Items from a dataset
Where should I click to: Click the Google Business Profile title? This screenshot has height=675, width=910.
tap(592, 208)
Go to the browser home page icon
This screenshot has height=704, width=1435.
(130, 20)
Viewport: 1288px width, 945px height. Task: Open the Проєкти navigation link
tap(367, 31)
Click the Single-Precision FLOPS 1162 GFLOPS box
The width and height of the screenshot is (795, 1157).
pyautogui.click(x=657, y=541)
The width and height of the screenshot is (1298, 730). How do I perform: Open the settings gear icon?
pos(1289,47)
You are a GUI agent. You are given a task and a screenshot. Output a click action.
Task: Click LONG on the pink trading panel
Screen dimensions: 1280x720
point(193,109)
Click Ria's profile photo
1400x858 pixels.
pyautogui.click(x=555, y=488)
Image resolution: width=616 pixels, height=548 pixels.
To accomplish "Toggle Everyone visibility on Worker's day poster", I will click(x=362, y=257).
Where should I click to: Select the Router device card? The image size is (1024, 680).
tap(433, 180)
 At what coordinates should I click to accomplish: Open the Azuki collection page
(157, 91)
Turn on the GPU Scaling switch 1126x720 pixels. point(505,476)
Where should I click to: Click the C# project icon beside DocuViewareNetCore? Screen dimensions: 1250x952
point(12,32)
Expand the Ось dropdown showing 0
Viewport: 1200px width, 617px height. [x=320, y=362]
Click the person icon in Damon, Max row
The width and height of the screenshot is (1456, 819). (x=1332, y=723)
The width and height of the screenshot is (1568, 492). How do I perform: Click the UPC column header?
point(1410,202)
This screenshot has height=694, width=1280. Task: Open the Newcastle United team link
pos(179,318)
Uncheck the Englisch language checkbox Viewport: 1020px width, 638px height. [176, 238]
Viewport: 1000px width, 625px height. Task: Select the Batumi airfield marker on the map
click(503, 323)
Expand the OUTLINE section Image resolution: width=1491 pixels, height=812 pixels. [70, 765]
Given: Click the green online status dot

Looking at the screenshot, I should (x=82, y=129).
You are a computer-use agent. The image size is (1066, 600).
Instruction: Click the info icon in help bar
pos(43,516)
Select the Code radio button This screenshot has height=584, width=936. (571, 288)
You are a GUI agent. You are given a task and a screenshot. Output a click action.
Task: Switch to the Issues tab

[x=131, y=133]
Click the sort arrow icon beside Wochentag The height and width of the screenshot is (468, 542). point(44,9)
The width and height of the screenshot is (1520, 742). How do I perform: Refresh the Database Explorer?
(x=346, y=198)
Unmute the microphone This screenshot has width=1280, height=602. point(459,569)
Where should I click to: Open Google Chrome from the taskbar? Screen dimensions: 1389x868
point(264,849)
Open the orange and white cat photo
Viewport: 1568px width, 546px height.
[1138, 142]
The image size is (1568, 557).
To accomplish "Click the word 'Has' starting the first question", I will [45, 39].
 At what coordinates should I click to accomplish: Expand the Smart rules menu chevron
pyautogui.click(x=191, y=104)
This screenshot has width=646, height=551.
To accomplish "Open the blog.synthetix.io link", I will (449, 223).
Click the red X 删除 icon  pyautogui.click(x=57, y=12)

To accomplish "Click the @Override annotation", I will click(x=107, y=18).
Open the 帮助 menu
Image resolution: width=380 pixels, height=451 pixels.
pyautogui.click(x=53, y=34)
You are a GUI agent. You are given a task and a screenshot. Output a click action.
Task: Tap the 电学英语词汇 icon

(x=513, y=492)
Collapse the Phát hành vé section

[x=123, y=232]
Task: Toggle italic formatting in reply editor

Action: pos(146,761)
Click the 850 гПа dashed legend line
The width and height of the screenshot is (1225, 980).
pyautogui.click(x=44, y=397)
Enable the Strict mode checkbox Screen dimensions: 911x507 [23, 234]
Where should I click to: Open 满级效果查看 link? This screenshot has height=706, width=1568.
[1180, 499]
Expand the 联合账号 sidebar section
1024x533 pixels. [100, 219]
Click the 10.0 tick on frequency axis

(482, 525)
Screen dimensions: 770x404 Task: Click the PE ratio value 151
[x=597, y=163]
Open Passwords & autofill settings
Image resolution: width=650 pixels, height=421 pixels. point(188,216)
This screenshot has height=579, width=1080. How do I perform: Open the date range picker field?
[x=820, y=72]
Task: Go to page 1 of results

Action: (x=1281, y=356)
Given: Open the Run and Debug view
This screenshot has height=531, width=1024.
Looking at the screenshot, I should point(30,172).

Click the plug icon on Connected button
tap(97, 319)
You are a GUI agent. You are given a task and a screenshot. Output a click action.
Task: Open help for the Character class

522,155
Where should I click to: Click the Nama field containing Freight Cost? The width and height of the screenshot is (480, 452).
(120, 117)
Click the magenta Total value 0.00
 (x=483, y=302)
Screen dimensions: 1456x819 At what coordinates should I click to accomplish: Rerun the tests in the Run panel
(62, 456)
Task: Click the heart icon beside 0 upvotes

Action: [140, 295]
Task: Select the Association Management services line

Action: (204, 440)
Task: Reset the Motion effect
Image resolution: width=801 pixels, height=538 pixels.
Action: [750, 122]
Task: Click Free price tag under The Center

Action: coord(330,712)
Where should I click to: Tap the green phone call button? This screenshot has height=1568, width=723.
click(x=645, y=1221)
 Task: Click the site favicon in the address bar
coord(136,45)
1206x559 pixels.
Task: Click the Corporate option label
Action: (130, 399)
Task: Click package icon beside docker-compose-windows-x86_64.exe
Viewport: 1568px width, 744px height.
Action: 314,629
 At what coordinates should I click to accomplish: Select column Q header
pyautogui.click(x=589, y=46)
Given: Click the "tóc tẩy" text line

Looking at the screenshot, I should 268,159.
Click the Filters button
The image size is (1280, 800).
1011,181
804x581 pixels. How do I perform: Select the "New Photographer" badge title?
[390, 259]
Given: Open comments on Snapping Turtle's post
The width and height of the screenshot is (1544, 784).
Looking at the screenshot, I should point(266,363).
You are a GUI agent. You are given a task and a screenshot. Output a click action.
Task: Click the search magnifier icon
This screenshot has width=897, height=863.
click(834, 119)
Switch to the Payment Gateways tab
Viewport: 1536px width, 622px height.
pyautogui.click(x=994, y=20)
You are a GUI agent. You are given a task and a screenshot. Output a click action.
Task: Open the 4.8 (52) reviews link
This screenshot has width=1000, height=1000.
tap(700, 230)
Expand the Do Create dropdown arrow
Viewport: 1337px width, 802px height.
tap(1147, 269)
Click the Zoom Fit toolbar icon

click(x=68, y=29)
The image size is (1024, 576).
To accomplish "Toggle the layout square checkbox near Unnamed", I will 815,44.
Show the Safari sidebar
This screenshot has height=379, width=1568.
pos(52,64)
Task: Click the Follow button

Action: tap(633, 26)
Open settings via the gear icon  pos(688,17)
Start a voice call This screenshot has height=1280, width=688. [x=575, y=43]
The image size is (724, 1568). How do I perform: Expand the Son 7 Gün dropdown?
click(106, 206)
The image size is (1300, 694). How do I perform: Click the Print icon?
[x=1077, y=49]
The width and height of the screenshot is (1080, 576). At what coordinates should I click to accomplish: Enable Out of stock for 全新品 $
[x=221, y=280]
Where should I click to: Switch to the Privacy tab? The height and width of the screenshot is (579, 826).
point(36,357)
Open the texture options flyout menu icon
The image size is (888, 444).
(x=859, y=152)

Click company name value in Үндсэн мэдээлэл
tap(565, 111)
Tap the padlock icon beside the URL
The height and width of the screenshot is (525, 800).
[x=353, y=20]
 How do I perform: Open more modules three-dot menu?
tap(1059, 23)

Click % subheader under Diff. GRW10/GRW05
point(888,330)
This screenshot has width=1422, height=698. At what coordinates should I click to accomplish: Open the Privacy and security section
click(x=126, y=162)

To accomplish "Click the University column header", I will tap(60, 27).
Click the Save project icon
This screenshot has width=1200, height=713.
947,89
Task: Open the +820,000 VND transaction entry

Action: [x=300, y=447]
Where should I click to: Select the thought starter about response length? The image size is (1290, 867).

▶ [What you will do] What the answer needs is every line from the data above with "checkbox" in it.

▶ [Output of the exercise]
Uncheck the Englisch language checkbox Viewport: 1020px width, 638px height. [176, 238]
Enable the Strict mode checkbox Screen dimensions: 911x507 [23, 234]
To accomplish "Toggle the layout square checkbox near Unnamed", I will 815,44.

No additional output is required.